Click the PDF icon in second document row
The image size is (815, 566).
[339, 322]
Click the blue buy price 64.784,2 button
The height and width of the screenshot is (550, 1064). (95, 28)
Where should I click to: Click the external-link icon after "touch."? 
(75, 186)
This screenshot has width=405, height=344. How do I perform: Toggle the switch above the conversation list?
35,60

==

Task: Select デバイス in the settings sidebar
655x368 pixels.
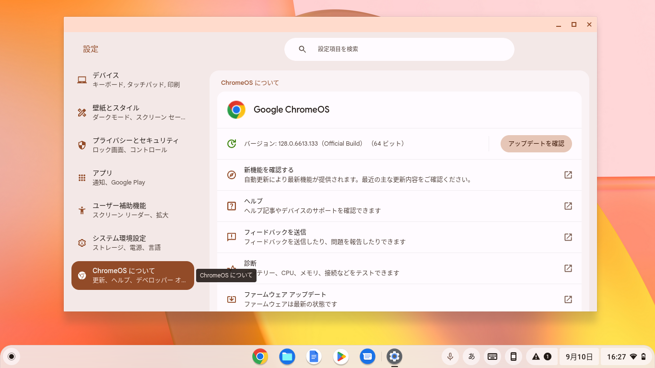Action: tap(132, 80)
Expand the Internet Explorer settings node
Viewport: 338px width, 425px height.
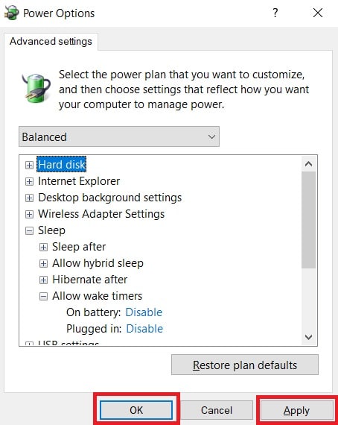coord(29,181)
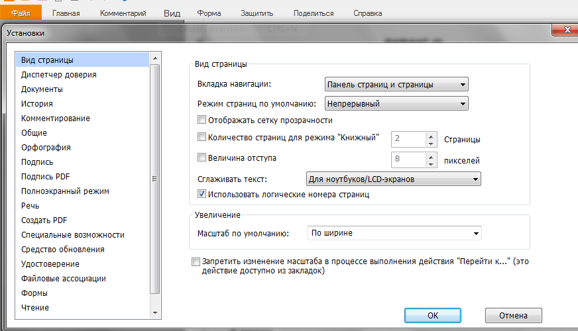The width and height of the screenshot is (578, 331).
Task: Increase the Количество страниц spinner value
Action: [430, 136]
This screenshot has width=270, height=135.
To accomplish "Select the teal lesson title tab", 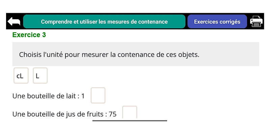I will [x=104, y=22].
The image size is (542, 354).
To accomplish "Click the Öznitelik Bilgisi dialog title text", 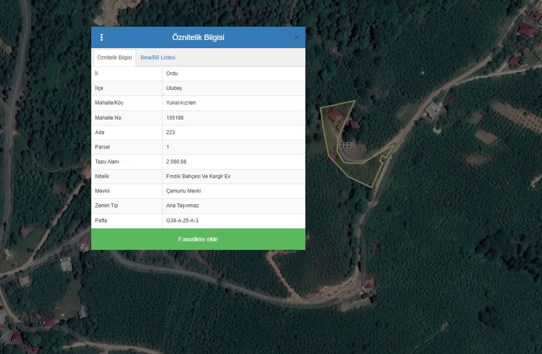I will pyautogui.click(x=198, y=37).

- [YOUR INSTRUCTIONS] Go line by line through the data above and report each one that holds the string "settings".

- [WRITTEN RESPONSE]
Task: Select デバイス in the settings sidebar
Expand the Internet Explorer settings node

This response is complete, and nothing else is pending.